## THE PROBLEM
From the line containing "Task: Open the 备份分区" through the last line of the records, print every line exactly and nothing more.

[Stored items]
:::
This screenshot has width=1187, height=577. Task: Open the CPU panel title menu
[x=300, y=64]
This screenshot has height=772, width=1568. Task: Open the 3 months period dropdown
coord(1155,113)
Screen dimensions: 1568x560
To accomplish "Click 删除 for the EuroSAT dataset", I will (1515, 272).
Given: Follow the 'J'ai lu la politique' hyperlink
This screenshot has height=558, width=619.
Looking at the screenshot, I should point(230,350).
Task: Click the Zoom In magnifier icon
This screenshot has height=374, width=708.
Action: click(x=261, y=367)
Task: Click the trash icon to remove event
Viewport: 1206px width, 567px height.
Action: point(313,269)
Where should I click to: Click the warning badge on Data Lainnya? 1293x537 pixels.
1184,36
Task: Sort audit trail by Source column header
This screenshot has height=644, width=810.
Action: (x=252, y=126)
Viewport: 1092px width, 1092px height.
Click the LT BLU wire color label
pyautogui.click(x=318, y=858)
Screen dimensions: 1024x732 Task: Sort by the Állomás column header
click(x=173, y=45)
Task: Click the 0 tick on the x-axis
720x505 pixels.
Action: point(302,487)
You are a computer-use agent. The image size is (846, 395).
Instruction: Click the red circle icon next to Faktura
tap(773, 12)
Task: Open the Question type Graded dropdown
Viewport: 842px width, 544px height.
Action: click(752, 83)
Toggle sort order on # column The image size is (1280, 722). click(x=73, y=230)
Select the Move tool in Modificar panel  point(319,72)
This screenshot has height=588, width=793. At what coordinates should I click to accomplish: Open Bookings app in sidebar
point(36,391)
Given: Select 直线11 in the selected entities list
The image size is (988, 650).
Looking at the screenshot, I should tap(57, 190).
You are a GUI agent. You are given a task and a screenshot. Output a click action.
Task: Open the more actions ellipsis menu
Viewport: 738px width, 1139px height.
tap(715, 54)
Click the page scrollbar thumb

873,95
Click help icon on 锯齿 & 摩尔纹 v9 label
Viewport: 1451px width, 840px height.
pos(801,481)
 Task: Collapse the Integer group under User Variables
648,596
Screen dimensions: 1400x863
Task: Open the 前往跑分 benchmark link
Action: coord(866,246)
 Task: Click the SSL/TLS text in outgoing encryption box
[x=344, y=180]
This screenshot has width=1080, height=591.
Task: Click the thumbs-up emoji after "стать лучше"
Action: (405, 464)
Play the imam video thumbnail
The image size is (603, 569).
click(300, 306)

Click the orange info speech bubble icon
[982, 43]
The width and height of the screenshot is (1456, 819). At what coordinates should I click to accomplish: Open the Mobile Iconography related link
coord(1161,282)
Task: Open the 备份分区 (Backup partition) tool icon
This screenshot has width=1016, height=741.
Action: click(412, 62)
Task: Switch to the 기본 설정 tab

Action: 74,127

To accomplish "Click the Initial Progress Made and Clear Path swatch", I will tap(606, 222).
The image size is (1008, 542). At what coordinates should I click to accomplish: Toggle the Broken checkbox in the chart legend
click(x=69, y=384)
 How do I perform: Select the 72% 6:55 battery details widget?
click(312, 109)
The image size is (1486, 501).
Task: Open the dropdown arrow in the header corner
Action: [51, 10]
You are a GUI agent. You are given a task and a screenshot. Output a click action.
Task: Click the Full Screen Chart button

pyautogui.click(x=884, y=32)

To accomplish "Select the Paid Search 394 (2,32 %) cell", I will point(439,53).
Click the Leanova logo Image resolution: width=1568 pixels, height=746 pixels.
:::
## ANSWER TO THE PROBLEM
Task: Open the 备份分区 (Backup partition) tool icon
This screenshot has width=1016, height=741.
Action: click(412, 62)
Task: Switch to the 기본 설정 tab

Action: 74,127

To accomplish "Click the Initial Progress Made and Clear Path swatch", I will tap(606, 222).
The image size is (1008, 542). At what coordinates should I click to accomplish: Toggle the Broken checkbox in the chart legend
click(x=69, y=384)
 How do I perform: Select the 72% 6:55 battery details widget?
click(312, 109)
The image size is (1486, 501).
Task: Open the dropdown arrow in the header corner
Action: [51, 10]
You are a GUI agent. You are given a task and a screenshot. Output a click action.
Task: Click the Full Screen Chart button

pyautogui.click(x=884, y=32)

To accomplish "Select the Paid Search 394 (2,32 %) cell", I will point(439,53).
Click the Leanova logo Image resolution: width=1568 pixels, height=746 pixels.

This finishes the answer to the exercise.